M. Thuy ramena son ami directement dans sa ville natale, sans s'arrêter chez le dentiste. Craignant la méfiance des vivants, il n'appela pas le Dr Binh. Il préféra écrire une lettre. Si le destinataire l'appréciait, il pouvait la lire. Sinon, il ne le pouvait pas. La lettre n'était pas longue, mais elle contenait amplement ce qu'il souhaitait écrire. Pour susciter immédiatement la sympathie du lecteur, il précisa d'abord qu'il avait prévu suffisamment d'argent pour les soins dentaires. Le jour de sa visite, il avait déjà emporté plus de vingt millions, l'argent qu'il avait économisé pendant de nombreuses années. Il pensait que cela suffirait à couvrir le coût du dentier, mais il craignait de manquer d'argent pour le billet de train pour retrouver ses camarades. Il voulut inviter le Dr Binh à l'accompagner, mais… le résultat ne fut pas celui escompté. Il ajouta que, malgré son emploi du temps chargé, le Dr Binh devait revenir assister à la cérémonie commémorative de son père. Il voulait aussi profiter de l'occasion pour recevoir la tombe, afin de savoir plus tard où brûler de l'encens.
***
Le docteur Binh a reçu la lettre de M. Thuy alors que la clinique dentaire était calme. Sa femme était partie… Ce n'était pas seulement parce qu'il n'avait pas reçu les six millions de M. Thuy. C'était l'une des raisons de la rupture.

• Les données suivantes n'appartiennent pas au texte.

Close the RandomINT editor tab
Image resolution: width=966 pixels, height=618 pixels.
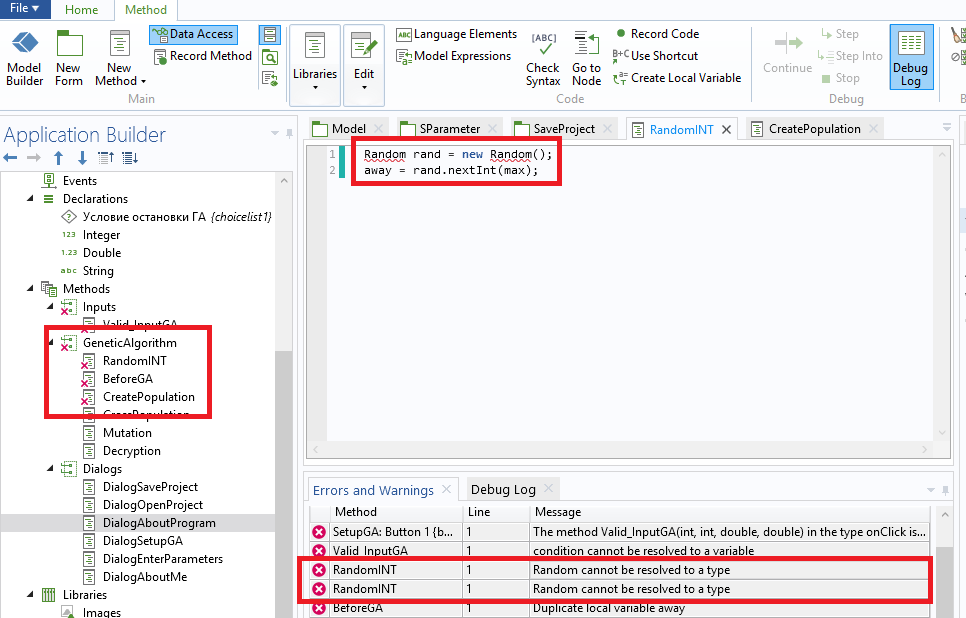727,129
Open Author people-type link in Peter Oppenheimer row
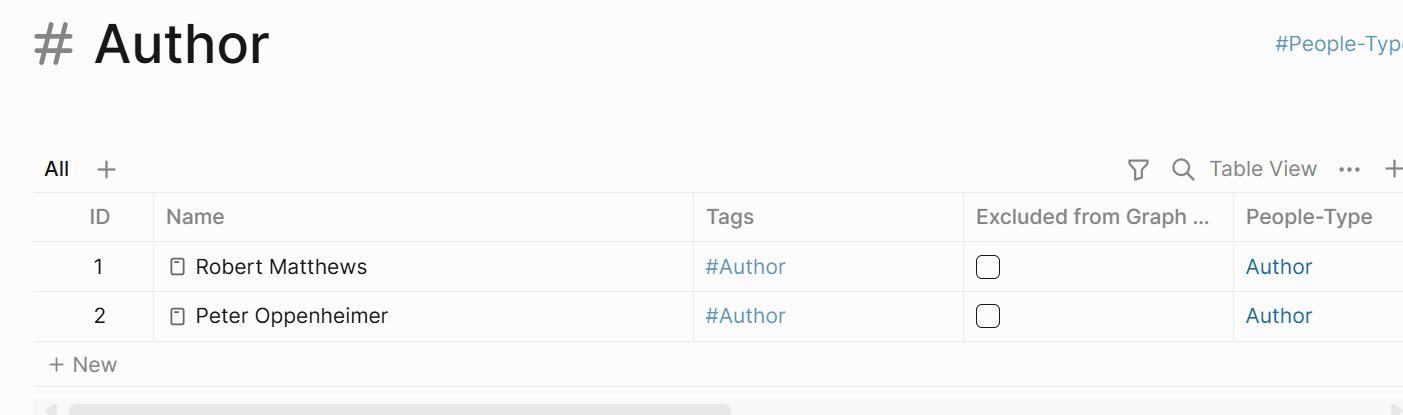1403x415 pixels. 1279,316
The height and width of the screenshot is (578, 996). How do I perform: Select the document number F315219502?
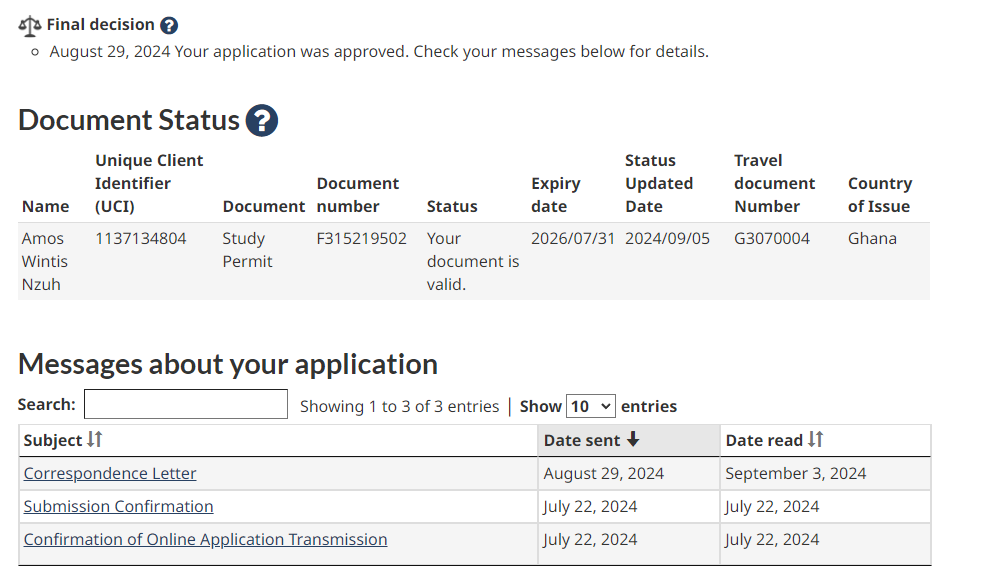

Après la cérémonie commémorative de M. Thai, le Dr Binh eut l'occasion de discuter longuement avec Dinh Nui. Il apprit que Dinh Nui était également son collègue. Il fut surpris d'apprendre qu'en plus de l'allocation familiale du martyr, Dinh Nui recevait chaque mois une somme supplémentaire de M. Thuy et des anciens camarades de son père. Binh recevait lui aussi une somme similaire. Grâce à cela, il put terminer ses six années de médecine. M. Thuy mentit en prétendant qu'il s'agissait d'une allocation distincte provenant d'une autre source. Et voilà ! Il interrogea Dinh Nui et se demanda : « Est-ce vrai ? Pourquoi me l'a-t-il caché ? Combien de personnes, dans cette vie, rendent service sans s'en attribuer le mérite ? » Dinh Nui ne répondit pas… C'était maintenant au tour du Dr Binh de devenir somnambule…
M. Thuy sentit son cœur se réchauffer à nouveau. Car désormais, il avait un enfant. Le docteur Binh le reconnaissait comme son père. Il le reconnaissait sincèrement, sans calcul ni mesure. C'était trop tard. Mais mieux vaut tard que jamais !
Un an plus tard, M. Thuy entra dans le monde éternel. Il s'éteignit paisiblement et silencieusement. La photo en noir et blanc des deux officiers ensemble dans la forêt des Hauts Plateaux centraux, jaunie après près d'un demi-siècle, est aujourd'hui placée sur l'autel, au troisième étage de la villa abritant la clinique dentaire. M. Thuy s'était fait poser son dentier ici, tel un patient étrange.
Tôt ou tard, il y aura des voix de femmes, mais il n'y aura plus de phrases comme « Chaque dent coûte un million », « La promotion de l'extraction dentaire coûte deux cent mille »... ?!